He was a true elephant, unlike his less robust cousins, the mastodons. Mammoths were bigger — both in girth and height — weighing in at a max of 13 tonnes.
They are closely related to Asian elephants and were about the size of the African elephants you see roaming the grasslands of Africa today.
If you stood beside him and reached way up, you might be able to touch his tusks but likely not reach up to his mouth or even his eyes. He would have had a shaggy coat of light or dark coloured hair with long outer hair strands covering a dense thick undercoat. His oil glands would have worked overtime to secrete oils, giving him natural waterproofing.
Some of the hair strands we have recovered are more than a meter in length.

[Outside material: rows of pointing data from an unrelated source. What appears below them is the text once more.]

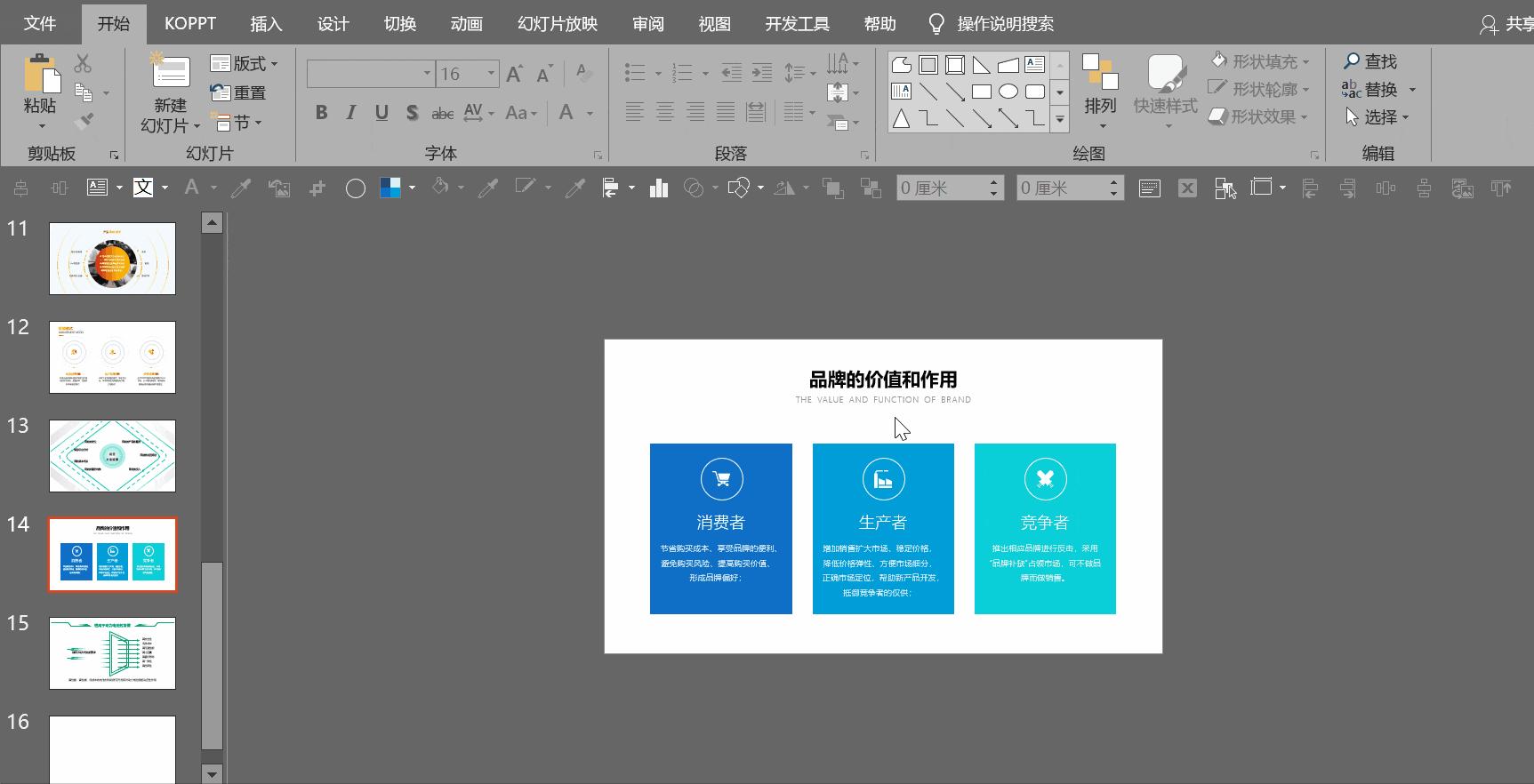The image size is (1534, 784).
Task: Switch to the Animations (动画) tab
Action: [x=466, y=24]
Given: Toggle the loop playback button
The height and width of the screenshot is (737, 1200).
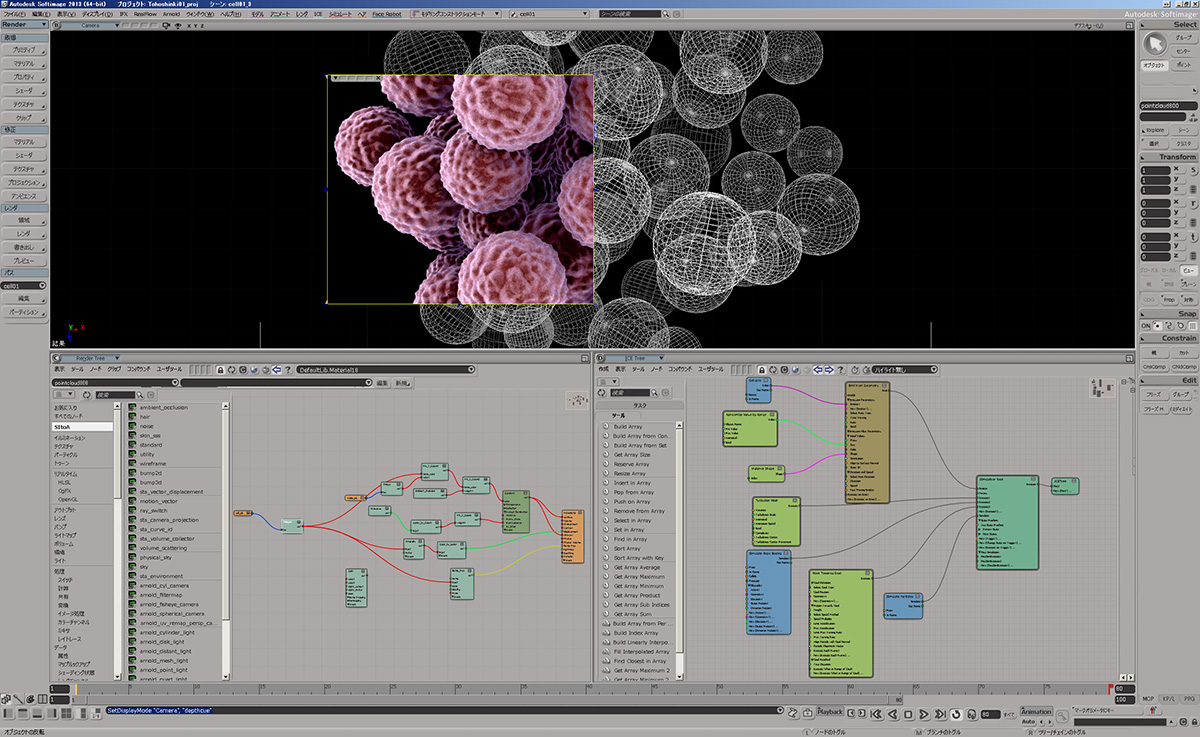Looking at the screenshot, I should [954, 714].
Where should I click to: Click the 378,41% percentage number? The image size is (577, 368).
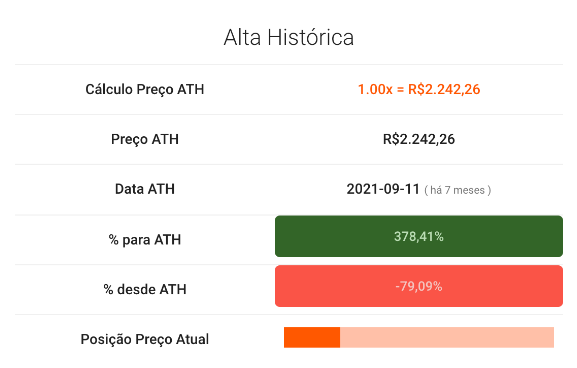coord(419,236)
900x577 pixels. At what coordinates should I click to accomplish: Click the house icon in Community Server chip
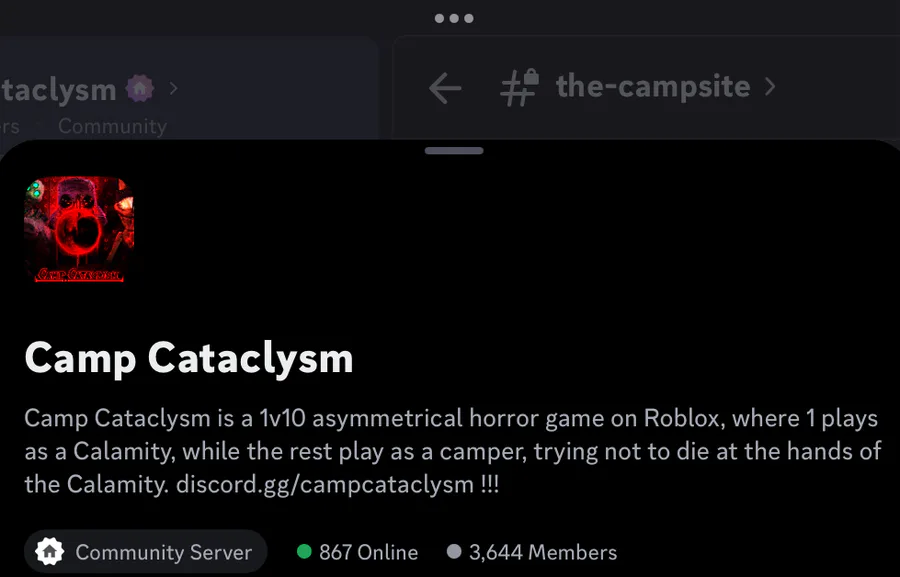(49, 552)
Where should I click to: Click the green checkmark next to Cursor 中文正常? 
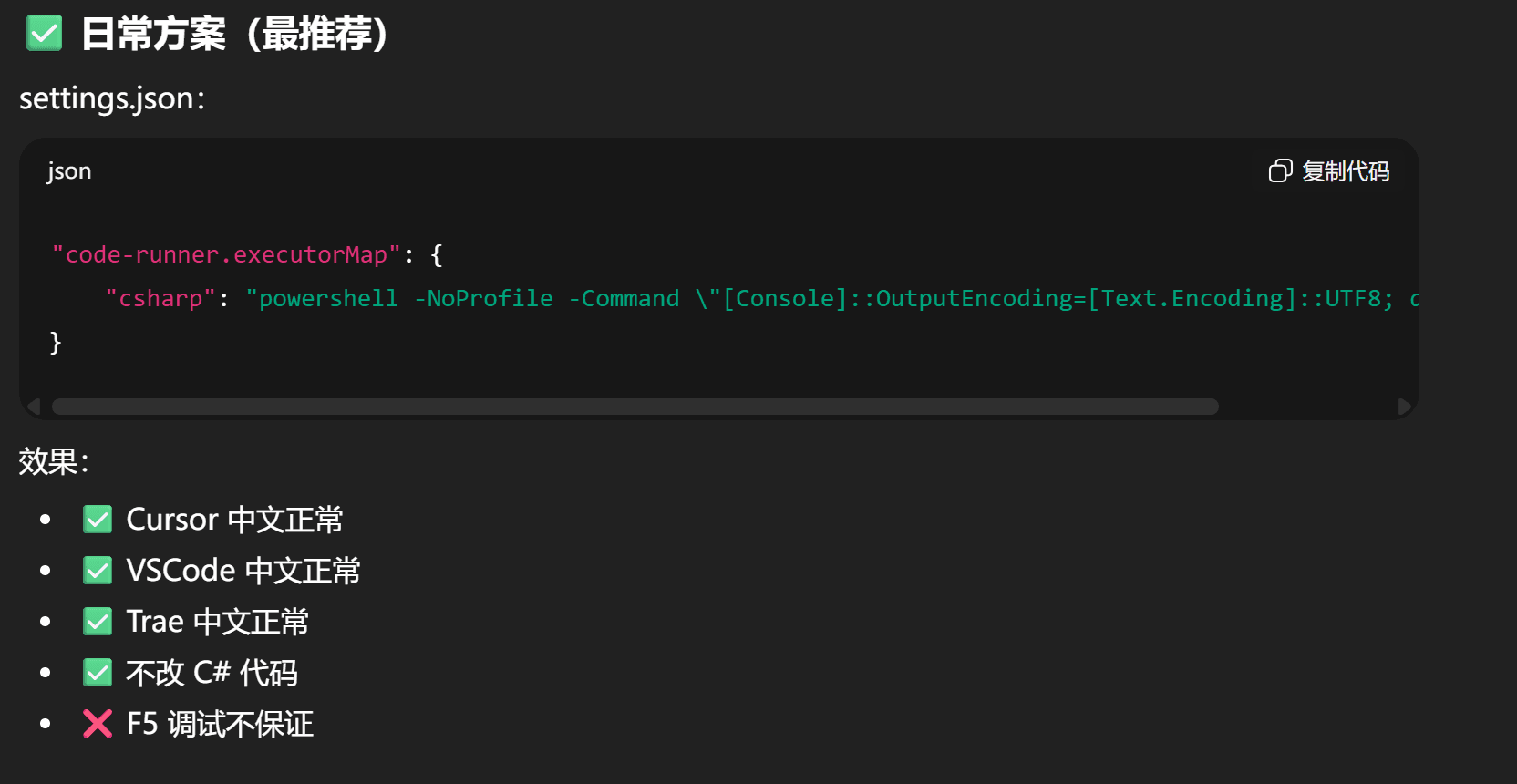tap(98, 520)
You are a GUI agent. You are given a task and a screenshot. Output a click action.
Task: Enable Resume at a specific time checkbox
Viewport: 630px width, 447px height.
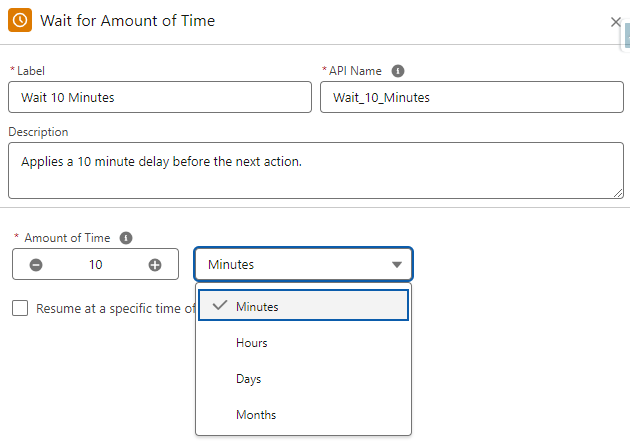20,308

These behemoth proboscideans boasted long, curved tusks, little ears, short tails and grazed on leaves, shrubs and grasses that would have been work to get at as much of the northern hemisphere was covered in ice and snow during his reign. It is often the teeth of mammoths like those you see in the photo here that we see displayed.
Their molar teeth were large and have always struck me as looking like ink plates from a printing press. If they are allowed to dry out in collection, they fall apart into discreet plates that can be mistaken for mineralized or calcified rock and not the bits and pieces of mammoth molars that they indeed are. Their large surface area was perfect for grinding down the low nutrient, but for the most part, plentiful grasses that sustained them. You can imagine this big fellow ploughing through the snow in search of the life-giving plants that he'll need to get through another long winter.